* 짧은 문제 *
아래 목록 전체에서 "computer-use agent"만 "desktop agent"(으)로 바꾸고 나머지는 그대로 두어 다시 쓰시오.

───── 연습 자료 ─────

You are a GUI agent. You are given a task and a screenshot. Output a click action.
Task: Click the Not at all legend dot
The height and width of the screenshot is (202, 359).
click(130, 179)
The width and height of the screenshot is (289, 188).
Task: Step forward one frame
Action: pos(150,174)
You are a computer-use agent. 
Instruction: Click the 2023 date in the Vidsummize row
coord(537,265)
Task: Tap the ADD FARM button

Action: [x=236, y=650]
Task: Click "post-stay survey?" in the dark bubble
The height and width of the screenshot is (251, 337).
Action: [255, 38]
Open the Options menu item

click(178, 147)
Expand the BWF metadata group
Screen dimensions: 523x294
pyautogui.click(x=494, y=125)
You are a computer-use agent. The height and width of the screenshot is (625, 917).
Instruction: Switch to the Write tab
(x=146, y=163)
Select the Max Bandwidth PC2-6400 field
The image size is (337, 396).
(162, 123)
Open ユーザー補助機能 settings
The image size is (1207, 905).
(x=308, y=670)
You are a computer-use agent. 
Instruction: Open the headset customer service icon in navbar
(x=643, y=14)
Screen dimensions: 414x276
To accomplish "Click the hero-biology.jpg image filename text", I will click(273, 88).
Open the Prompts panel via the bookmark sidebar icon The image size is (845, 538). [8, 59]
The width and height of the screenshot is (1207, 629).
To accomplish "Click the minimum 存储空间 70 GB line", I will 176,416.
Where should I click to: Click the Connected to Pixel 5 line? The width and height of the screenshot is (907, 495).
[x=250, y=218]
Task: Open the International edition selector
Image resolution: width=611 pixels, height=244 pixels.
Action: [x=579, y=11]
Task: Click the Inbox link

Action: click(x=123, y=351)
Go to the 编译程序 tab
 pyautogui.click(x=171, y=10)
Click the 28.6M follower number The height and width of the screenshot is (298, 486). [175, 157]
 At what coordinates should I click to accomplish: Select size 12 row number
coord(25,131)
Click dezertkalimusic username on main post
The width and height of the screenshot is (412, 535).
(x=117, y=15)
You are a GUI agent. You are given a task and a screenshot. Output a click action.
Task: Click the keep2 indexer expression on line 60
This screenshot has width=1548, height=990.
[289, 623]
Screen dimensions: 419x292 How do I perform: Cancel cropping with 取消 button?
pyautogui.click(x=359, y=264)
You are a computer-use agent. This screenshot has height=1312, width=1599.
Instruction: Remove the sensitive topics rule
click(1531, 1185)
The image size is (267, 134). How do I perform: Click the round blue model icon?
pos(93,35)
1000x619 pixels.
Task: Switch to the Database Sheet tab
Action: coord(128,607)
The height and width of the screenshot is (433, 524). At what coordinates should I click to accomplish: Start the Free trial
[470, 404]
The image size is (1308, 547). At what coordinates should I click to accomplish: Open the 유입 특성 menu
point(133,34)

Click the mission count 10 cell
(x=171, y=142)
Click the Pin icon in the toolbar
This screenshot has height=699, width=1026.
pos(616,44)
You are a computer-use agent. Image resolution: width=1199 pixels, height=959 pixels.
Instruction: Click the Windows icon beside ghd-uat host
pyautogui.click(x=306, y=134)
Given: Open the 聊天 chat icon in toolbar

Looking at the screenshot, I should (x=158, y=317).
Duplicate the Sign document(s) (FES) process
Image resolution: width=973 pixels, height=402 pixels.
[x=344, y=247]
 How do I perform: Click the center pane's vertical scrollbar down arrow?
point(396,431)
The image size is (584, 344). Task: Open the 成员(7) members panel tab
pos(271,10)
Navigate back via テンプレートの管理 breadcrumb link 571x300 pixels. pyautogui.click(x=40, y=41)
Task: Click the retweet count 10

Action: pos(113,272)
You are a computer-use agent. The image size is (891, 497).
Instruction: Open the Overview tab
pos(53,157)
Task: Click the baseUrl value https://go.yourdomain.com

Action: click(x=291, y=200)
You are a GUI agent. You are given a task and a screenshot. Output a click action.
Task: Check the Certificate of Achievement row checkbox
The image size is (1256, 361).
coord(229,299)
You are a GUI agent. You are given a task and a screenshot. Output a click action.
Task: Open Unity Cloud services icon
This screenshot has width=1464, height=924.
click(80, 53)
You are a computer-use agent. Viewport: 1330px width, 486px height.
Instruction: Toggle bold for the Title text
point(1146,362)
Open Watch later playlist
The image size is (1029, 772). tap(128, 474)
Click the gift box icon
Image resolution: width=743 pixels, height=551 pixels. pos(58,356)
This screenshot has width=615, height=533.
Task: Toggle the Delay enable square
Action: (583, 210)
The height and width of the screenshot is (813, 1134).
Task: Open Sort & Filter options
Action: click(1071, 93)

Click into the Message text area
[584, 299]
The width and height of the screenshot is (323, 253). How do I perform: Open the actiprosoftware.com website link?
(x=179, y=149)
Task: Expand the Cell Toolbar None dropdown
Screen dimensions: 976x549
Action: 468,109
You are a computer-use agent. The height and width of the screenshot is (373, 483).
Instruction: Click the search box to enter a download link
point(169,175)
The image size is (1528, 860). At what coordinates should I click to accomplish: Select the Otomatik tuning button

─────

* 최종 답 *
You are a GUI agent. You are given a task and a screenshot. Output a click action.
Task: Click the Not at all legend dot
The height and width of the screenshot is (202, 359).
click(130, 179)
The width and height of the screenshot is (289, 188).
Task: Step forward one frame
Action: pos(150,174)
You are a desktop agent. 
Instruction: Click the 2023 date in the Vidsummize row
coord(537,265)
Task: Tap the ADD FARM button

Action: [x=236, y=650]
Task: Click "post-stay survey?" in the dark bubble
The height and width of the screenshot is (251, 337).
Action: [255, 38]
Open the Options menu item

click(178, 147)
Expand the BWF metadata group
Screen dimensions: 523x294
pyautogui.click(x=494, y=125)
You are a desktop agent. The height and width of the screenshot is (625, 917).
Instruction: Switch to the Write tab
(x=146, y=163)
Select the Max Bandwidth PC2-6400 field
The image size is (337, 396).
(162, 123)
Open ユーザー補助機能 settings
The image size is (1207, 905).
(x=308, y=670)
You are a desktop agent. 
Instruction: Open the headset customer service icon in navbar
(x=643, y=14)
Screen dimensions: 414x276
To accomplish "Click the hero-biology.jpg image filename text", I will click(273, 88).
Open the Prompts panel via the bookmark sidebar icon The image size is (845, 538). [8, 59]
The width and height of the screenshot is (1207, 629).
To accomplish "Click the minimum 存储空间 70 GB line", I will 176,416.
Where should I click to: Click the Connected to Pixel 5 line? The width and height of the screenshot is (907, 495).
[x=250, y=218]
Task: Open the International edition selector
Image resolution: width=611 pixels, height=244 pixels.
Action: [x=579, y=11]
Task: Click the Inbox link

Action: click(x=123, y=351)
Go to the 编译程序 tab
 pyautogui.click(x=171, y=10)
Click the 28.6M follower number The height and width of the screenshot is (298, 486). [175, 157]
 At what coordinates should I click to accomplish: Select size 12 row number
coord(25,131)
Click dezertkalimusic username on main post
The width and height of the screenshot is (412, 535).
(x=117, y=15)
You are a GUI agent. You are given a task and a screenshot. Output a click action.
Task: Click the keep2 indexer expression on line 60
This screenshot has width=1548, height=990.
[289, 623]
Screen dimensions: 419x292 How do I perform: Cancel cropping with 取消 button?
pyautogui.click(x=359, y=264)
You are a desktop agent. This screenshot has height=1312, width=1599.
Instruction: Remove the sensitive topics rule
click(1531, 1185)
The image size is (267, 134). How do I perform: Click the round blue model icon?
pos(93,35)
1000x619 pixels.
Task: Switch to the Database Sheet tab
Action: coord(128,607)
The height and width of the screenshot is (433, 524). At what coordinates should I click to accomplish: Start the Free trial
[470, 404]
The image size is (1308, 547). At what coordinates should I click to accomplish: Open the 유입 특성 menu
point(133,34)

Click the mission count 10 cell
(x=171, y=142)
Click the Pin icon in the toolbar
This screenshot has height=699, width=1026.
pos(616,44)
You are a desktop agent. Image resolution: width=1199 pixels, height=959 pixels.
Instruction: Click the Windows icon beside ghd-uat host
pyautogui.click(x=306, y=134)
Given: Open the 聊天 chat icon in toolbar

Looking at the screenshot, I should (x=158, y=317).
Duplicate the Sign document(s) (FES) process
Image resolution: width=973 pixels, height=402 pixels.
[x=344, y=247]
 How do I perform: Click the center pane's vertical scrollbar down arrow?
point(396,431)
The image size is (584, 344). Task: Open the 成员(7) members panel tab
pos(271,10)
Navigate back via テンプレートの管理 breadcrumb link 571x300 pixels. pyautogui.click(x=40, y=41)
Task: Click the retweet count 10

Action: pos(113,272)
You are a desktop agent. The image size is (891, 497).
Instruction: Open the Overview tab
pos(53,157)
Task: Click the baseUrl value https://go.yourdomain.com

Action: click(x=291, y=200)
You are a GUI agent. You are given a task and a screenshot. Output a click action.
Task: Check the Certificate of Achievement row checkbox
The image size is (1256, 361).
coord(229,299)
You are a GUI agent. You are given a task and a screenshot. Output a click action.
Task: Open Unity Cloud services icon
This screenshot has width=1464, height=924.
click(80, 53)
You are a desktop agent. Viewport: 1330px width, 486px height.
Instruction: Toggle bold for the Title text
point(1146,362)
Open Watch later playlist
The image size is (1029, 772). tap(128, 474)
Click the gift box icon
Image resolution: width=743 pixels, height=551 pixels. pos(58,356)
This screenshot has width=615, height=533.
Task: Toggle the Delay enable square
Action: (583, 210)
The height and width of the screenshot is (813, 1134).
Task: Open Sort & Filter options
Action: click(1071, 93)

Click into the Message text area
[584, 299]
The width and height of the screenshot is (323, 253). How do I perform: Open the actiprosoftware.com website link?
(x=179, y=149)
Task: Expand the Cell Toolbar None dropdown
Screen dimensions: 976x549
Action: 468,109
You are a desktop agent. The height and width of the screenshot is (373, 483).
Instruction: Click the search box to enter a download link
point(169,175)
The image size is (1528, 860). At what coordinates should I click to accomplish: Select the Otomatik tuning button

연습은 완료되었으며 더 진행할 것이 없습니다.